Fehrnstrom recast Romney as the mastermind behind the successful rescue.

“His position on the bailout was exactly what President Obama followed,” Fehrnstrom said. “He said, ‘If you want to save the auto industry, just don’t write them a check. That will seal their doom. What they need to do is go through a managed bankruptcy process.

“The only economic success that President Obama has had is because he followed Mitt Romney’s advice,” he added.

A Romney campaign aide said Obama first tried to throw money at the automakers before requiring them to go through a structured bankruptcy.

The aide said Obama let companies go into managed bankruptcy, the path Romney recommended, only after trying to avoid it in a failed ploy that cost taxpayers billions.

Experts who followed the bailout, however, dispute these claims.
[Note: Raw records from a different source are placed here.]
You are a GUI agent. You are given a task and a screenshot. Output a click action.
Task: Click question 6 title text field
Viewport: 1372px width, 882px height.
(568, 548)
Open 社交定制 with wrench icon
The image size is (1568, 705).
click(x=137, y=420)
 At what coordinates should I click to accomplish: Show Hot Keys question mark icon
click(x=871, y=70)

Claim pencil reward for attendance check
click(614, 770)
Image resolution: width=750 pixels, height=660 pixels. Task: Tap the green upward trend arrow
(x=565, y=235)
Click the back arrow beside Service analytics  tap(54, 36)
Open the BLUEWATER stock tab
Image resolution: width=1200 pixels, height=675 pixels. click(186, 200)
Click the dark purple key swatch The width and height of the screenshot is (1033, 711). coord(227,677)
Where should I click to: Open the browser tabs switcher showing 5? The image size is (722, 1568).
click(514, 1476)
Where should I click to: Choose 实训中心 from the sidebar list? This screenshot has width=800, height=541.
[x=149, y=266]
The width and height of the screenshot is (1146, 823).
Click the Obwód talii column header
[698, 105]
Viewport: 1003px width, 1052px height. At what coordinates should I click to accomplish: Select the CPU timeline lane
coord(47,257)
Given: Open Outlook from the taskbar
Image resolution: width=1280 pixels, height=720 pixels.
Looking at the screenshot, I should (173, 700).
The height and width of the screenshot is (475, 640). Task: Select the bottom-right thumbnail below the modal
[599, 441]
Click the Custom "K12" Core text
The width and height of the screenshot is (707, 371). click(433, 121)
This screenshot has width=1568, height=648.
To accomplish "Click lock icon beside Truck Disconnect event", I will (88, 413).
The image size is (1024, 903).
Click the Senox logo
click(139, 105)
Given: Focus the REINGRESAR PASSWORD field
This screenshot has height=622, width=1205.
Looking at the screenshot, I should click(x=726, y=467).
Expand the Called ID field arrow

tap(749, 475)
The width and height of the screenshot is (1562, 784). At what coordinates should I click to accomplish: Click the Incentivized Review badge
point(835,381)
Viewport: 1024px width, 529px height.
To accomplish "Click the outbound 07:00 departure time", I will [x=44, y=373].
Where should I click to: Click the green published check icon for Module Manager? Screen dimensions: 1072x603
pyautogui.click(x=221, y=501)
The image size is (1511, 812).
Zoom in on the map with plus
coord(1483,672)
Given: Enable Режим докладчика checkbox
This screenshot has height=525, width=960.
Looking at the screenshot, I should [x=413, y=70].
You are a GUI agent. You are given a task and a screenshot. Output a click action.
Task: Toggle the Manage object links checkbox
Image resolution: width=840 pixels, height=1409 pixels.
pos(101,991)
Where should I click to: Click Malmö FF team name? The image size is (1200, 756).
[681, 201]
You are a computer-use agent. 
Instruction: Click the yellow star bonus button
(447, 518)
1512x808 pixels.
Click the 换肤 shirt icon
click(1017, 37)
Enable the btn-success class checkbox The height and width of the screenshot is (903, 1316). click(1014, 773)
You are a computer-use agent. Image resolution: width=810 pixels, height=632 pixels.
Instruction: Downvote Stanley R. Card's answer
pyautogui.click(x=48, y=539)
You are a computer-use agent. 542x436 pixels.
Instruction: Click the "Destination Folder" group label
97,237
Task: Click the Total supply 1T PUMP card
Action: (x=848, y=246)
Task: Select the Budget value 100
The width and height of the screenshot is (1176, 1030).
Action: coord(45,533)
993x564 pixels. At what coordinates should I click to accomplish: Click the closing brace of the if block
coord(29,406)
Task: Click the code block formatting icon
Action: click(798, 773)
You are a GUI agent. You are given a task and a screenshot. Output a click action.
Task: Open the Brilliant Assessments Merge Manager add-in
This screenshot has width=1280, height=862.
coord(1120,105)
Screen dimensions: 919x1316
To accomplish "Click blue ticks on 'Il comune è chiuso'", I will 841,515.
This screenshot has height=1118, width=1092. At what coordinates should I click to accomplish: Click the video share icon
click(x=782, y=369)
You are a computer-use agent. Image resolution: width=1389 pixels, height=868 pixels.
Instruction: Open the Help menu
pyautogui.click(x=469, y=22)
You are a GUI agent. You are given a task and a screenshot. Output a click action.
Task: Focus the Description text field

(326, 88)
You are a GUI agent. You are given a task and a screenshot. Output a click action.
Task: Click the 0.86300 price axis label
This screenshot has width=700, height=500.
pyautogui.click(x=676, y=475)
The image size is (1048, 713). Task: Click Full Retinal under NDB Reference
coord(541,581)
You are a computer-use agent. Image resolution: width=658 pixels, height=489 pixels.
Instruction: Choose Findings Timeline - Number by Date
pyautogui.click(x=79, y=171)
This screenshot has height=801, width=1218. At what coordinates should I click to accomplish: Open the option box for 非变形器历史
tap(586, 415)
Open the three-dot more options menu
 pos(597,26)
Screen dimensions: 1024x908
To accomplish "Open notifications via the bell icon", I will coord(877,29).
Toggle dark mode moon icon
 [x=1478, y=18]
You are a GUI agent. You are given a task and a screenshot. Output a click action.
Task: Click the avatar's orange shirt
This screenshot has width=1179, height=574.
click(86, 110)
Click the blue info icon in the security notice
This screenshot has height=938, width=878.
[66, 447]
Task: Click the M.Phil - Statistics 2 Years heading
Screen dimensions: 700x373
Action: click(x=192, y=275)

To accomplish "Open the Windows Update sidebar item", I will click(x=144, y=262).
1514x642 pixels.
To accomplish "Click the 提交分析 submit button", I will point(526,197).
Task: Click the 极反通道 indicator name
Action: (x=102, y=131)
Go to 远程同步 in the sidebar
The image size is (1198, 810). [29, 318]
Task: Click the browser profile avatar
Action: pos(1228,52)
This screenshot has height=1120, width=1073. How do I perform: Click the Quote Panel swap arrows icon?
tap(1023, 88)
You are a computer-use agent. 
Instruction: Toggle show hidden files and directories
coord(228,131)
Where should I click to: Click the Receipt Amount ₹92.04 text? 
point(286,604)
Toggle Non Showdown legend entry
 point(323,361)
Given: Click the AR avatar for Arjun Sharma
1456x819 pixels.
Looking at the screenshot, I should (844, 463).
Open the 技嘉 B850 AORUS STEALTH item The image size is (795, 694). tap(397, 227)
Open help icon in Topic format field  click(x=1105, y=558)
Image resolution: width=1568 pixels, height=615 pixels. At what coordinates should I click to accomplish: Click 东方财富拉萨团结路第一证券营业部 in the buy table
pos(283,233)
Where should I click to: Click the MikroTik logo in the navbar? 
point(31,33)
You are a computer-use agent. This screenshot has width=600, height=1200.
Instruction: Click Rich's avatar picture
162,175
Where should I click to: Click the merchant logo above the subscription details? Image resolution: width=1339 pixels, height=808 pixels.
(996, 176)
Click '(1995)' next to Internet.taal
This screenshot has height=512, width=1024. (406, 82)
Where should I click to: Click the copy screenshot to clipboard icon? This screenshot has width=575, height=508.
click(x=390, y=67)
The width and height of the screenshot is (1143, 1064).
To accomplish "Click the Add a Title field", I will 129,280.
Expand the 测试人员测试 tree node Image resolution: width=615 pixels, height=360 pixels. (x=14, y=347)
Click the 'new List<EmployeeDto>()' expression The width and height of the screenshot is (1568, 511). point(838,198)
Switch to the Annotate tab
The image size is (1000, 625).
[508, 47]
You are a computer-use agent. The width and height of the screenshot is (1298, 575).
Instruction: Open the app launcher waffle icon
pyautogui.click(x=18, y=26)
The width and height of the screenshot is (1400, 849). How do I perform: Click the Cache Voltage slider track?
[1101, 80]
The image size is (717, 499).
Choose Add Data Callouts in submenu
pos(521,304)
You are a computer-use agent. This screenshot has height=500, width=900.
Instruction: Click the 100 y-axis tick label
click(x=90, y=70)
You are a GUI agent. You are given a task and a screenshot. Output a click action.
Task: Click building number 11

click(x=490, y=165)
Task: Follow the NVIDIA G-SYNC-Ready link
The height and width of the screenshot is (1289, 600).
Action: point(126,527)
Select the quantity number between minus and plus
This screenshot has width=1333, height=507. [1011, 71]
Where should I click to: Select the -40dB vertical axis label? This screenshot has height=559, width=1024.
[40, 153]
John Austin, a senior fellow at the Brookings Institution based in Michigan, said Romney’s proposal for the automakers to go through managed bankruptcy would not have been viable without billions of dollars in federal funding.

“Obama said we’re not going to keep throwing money at these car companies,” said Austin. “The decision that was taken was ‘We’re going to put money in and insist they go through rigorous restructuring and fast bankruptcy.’”

Kristin Dziczek, an expert with the Center for Automotive Research, said the Obama administration deemed GM’s and Chrysler’s restructuring plans insufficient in February 2009 and offered structured bankruptcy as the only option to accessing additional government loans.

Steve Rattner, the so-called auto czar who handled the bailout for the Obama administration, said no private investors were willing to supply the necessary funding because the credit markets were frozen. The administration invested $82 billion into the auto companies and is expected to lose $10 billion to $15 billion in the deal.

Romney’s February op-ed in The Detroit News drew stern rebukes from business leaders in the auto industry.

Mike Jackson, chief executive officer of AutoNation Inc., one of the nation’s largest auto dealers, called Romney’s op-ed “truly reckless, detached from reality and dishonest,” according to Bloomberg News. The criticism was especially stinging because Jackson had been a Romney supporter.

The bailout saved tens of thousands of jobs in Ohio, home to more than 350 auto-parts manufacturers and a crucial campaign battleground.

Whit Ayres, a Republican pollster and strategist, said Romney is doing what he needs to win the general election.

“By definition in a general election, you’re appealing to a broader audience than in a primary process,” he said. “You have to address issues of less interest to primary audiences and of more concern to a general election audience and that’s what he’s doing.”


Romney has also sought to airbrush his image among young voters.

At a Feb. 29 campaign event, Romney took a hard line against the federal government subsidizing student loans.

“I wish I could tell you that there’s a place to find really cheap money or free money and we could pay for everyone’s education. That’s just not going to happen,” Romney told a female law student.

“The right course for America is for businesses and universities and colleges to compete for us to make sure we provide loans to the extent we possibly can at an interest rate that doesn’t have the taxpayers having to subsidize people who want to go to school,” he said.

Romney softened his position on student loans last month when he endorsed Obama’s proposal for the federal government to continue subsidizing loans for low- and middle-income students. If Congress does not intervene by July 1, student loan rates will jump from 3.4 percent to 6.8.

Keeping loan rates low, however, will cost taxpayers an estimated $6 billion a year. 

A Romney campaign aide disputed that Romney has reversed himself. The staffer noted that Romney has agreed only to support a temporary extension to help students struggling in an economy that he said is suffering because of Obama’s policies.

Ayres, the GOP pollster, said young voters will be much more important in the general election than they were in the primary.

“There are far fewer young people in a Republican primary than in a general election,” he said. “It makes more sense to talk about student loans in a general election.”